Hi, I found some unexpected results with sort -V. I hope this is the correct place to send a bug report to [1]. They are caused by a bug in filevercmp inside gnulib, specifically in the function match_suffix. I assume it should, as documented, match a file ending as defined by this regex: /(\.[A-Za-z~][A-Za-z0-9~]*)*$/ However, I found two cases where this does not happen: 1) Two consecutive dots. It is not checked if the character after a dot is a dot. This results in nothing being matched in a case like "a..a", even though it should match ".a" according to the regex. Testcase: printf "a..a\na.+" | sort -V # a..a should be before a.+ I think 2) A trailing dot. If there is no additional character after a dot, it is still matched (e.g. for "a." the . is matched). Testcase: printf "a.\na+" | sort -V # I think a+ should be before a.

▶ [Exercise directions]:
Sum up the bug report above in two sentences.

▶ [Data excerpt]:
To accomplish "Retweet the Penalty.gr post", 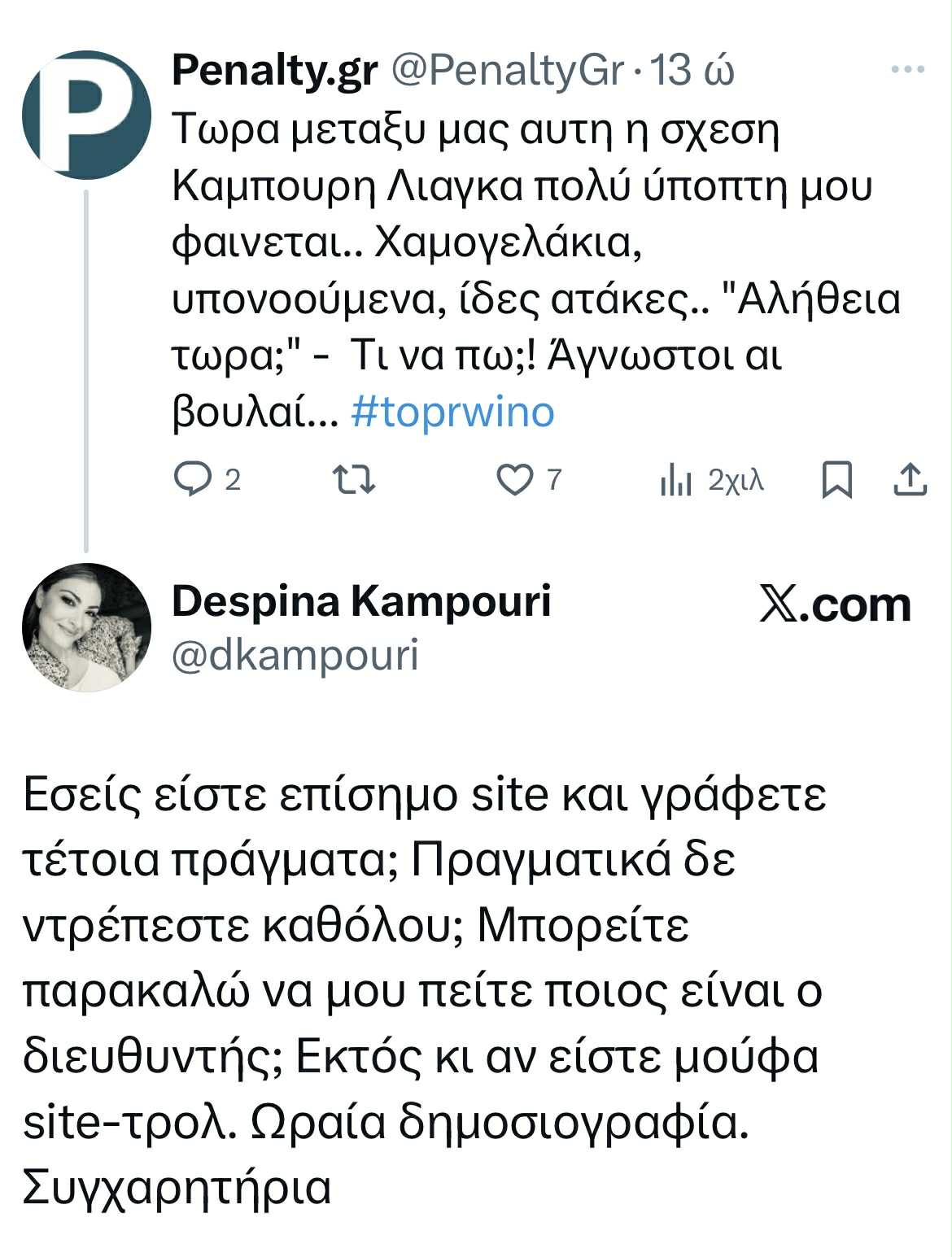I will (356, 480).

▶ [Response to the exercise]:
Unexpected results from sort -V are traced to a bug in the match_suffix function of filevercmp in gnulib, which is assumed to be meant to match a file ending defined by the regex /(\.[A-Za-z~][A-Za-z0-9~]*)*$/. It fails in two cases: with two consecutive dots, "a..a" matches nothing instead of ".a", and with a trailing dot, the dot in "a." is still matched although no character follows it.